De nos jours, on parle de maladies, de parasites, d’invasions d’espèces non-endémiques, de feux de forêt, difficile de s’y retrouver ! Comment va la forêt française ?

Jean, me rappelle en introduction de sa réponse, que la forêt française n’est pas une et indivisible, mais variée et riche, donc difficile de répondre précisément. On trouve des forêts publiques ou privées, pas gérées de la même façon, des forêts en montagne ou en plaine, des forêts cultivées ou en friches. Pour compléter, Pascal ajoute qu’il existe 4 types de forêts en France : en plaine, en littoral, en montagnes et en outre-mer (grande diversité). Jean poursuit au sujet de l’invasion d’espèces non-endémiques, ce n’est pas que la forêt qui est touchée mais tous les espaces naturels. Il relativise à cet égard en précisant que beaucoup sont des écosystèmes très concurrentiels ou peu d’espèces non-endémiques arrivent à se développer naturellement (la nature sait se défendre). Par contre, les milieux aquatiques sont beaucoup plus impactés selon lui (je pense pour ma part aux crevettes américaines du Lac de Trémelin entre Rennes et Saint Brieuc, arrivées là à cause de dépôts humains et qui mettent à mal la faune aquatique locale car très agressives).

Sentant que le but de l’article est de faire parler les intervenants et non votre serviteur, Jean a anticipé et fourni un début de présentation écologique pour mieux comprendre les réponses attenantes à l’état de santé de nos forêts (merci à lui !). Il m’explique que de base, la nature évolue selon un schéma globalement identique et qui abouti à une situation stable, pouvant durer des millénaires et que l’on nomme le climax. Cet état stable est, majoritairement une forêt, qui amène différentes strates de végétations, offrant un abri à différents types d’animaux. Cette évolution dépend du stade de départ et des conditions écologiques (sol, eau, lumière). Selon ces conditions, l’évolution peut-être arrêtée en cours, comme pour le maquis méditerranéen où les activités humaines ont appauvri le sol, voir l’ont quasiment fait disparaître, marquant la fin de cette évolution.

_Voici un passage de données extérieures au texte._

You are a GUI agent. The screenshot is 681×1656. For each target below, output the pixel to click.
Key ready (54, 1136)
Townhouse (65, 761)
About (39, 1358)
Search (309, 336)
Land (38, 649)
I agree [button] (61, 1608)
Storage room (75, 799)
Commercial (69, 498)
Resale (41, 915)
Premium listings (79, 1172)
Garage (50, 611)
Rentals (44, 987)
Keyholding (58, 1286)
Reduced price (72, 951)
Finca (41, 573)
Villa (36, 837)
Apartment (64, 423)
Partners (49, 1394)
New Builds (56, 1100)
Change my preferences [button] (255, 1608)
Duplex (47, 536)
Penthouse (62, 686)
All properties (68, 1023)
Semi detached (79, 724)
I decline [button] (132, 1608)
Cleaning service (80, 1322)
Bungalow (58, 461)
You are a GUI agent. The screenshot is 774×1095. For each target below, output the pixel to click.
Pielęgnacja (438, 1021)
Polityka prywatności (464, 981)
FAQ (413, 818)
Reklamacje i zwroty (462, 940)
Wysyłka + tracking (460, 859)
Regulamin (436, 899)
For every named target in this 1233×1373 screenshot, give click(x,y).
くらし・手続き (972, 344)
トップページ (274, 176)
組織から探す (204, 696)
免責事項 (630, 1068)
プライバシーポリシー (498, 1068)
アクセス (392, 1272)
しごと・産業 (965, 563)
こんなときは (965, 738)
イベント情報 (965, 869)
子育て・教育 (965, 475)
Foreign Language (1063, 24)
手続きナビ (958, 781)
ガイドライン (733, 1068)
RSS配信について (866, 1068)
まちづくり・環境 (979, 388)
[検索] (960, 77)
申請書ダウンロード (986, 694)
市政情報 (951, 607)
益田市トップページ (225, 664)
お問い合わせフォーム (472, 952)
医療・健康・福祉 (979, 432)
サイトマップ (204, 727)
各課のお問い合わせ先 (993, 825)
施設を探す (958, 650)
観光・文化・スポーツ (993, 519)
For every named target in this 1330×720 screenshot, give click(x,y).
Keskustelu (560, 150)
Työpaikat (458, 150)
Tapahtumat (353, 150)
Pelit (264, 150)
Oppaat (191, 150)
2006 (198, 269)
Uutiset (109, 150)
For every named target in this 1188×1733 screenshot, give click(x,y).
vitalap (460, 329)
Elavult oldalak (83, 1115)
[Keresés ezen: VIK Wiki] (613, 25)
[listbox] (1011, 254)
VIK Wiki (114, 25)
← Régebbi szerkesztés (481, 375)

Ainsi, des espèces d’arbustes et d’arbres sont plus ou moins bien adaptées à un des stades d’évolution. Par exemple les saules, peupliers, bouleaux, sont dites pionnières (aller en plaine ne les dérange pas) tandis que les chênes et les hêtres sont dites climaciques, donc plutôt en milieu forestier. Ce qu’il faut en conclure, c’est que les premières espèces seront naturellement habituées aux variations de leur environnement mais avec une espérance de vie individuelle faible, alors que les autres supporteront mal les variations, par contre avec une espérance de vie très longue. Pour Hugo, au passage, cette diversité d’espèces en France prouve la bonne santé générale de nos forêts, même si chaque région a son essence phare (les pins des landes, les chênes basques ou bretons…).

Ceci étant expliqué, Jean me répond sur la question. La forêt est actuellement surtout fragilisée par le réchauffement climatique car elle est peu résiliente du fait de son exploitation. Les échanges internationaux favorisent la dissémination des agents pathogènes, qui touchent des espèces non-habituées à ces maladies / parasites. De plus, le progrès pousse à la monoculture, qui elle pousse à un appauvrissement des espèces et de leurs résistances. Cela renforce directement ses impacts et déborde logiquement sur le système économique forestier qui en dépend exclusivement. Autrefois, les forêts mélangées (plus sauvages peut-être) pouvaient plus facilement s’adapter.

Aussi, en lien avec l’explication antérieure, malgré un patrimoine génétique plus riche que chez l’Humain, les arbres ne sont pas tous capables d’absorber les évolutions de son écosystème. Pour Jean, l’état de santé de la forêt française est donc en partie du à son exploitation, qui n’a pas aidé à la rendre résiliente. La poursuite de la culture de parcelles à une seule espèce (locale ou exotique) est lié à un impératif économique simple, mais pas résilient. On retrouve le même problème dans notre agriculture qui tend vers des exploitations industrielles monospécifiques. Stéphane répond assez rapidement en accord avec Jean : la surexploitation humaine est en grande partie responsable de l’état actuel de nos forêts. Hugo rajoute qu’il a constaté, comme partout, une standardisation des produits forestiers, on veut une seule essence et un seul diamètre, pour augmenter leur rentabilité aux scieries, avec une seule gestion (ONF) qui impose un mode d’organisation sur le territoire. Il n’est pas forcément contre mais il nous avertir de nous méfier de l’uniformisation.

La surveillance de la santé des forêts en France, souligne Pascal, est gérée par le DSD (Département de la santé des forêts, on ne peut pas trouver meilleur nom) qui publie régulièrement une lettre saisonnière pour informer le public (voir le site du ministère de l’agriculture). Pour lui, avec près de 138 essences d’arbres et donc 75% des essences que l’on retrouve en Europe, on est pas mal ! Il ajoute un argument que personne n’avait mentionné avant, celui de du rôle indispensable des arbres dans nos écosystèmes, notamment celui de filtrer / absorber le CO2. A ce sujet il cite un article (voir annexe) de la WWF qui parle de 20% des gaz à effet de serre issus de l’exploitation forestière dans le monde. D’un côté les arbres essaient de nous débarrasser du CO2, et non content de cela nous en produisons encore plus pour les en empêcher, c’est le monde à l’envers. Plus que le simple CO2, il insiste sur la nécessité de conserver les forêts en bonne santé car un autre rôle est celui de stocker l’eau de pluie. Lorsque celle-ci, stockée par l’arbre, s’évapore sous l’action du soleil, elle participe à humidifier l’air en masse, et ces gouttes d’eau qui une fois sous terre ne serait pas ressorties de suite, vont rapidement retomber sous forme d’eau, pour en faire profiter tout le monde.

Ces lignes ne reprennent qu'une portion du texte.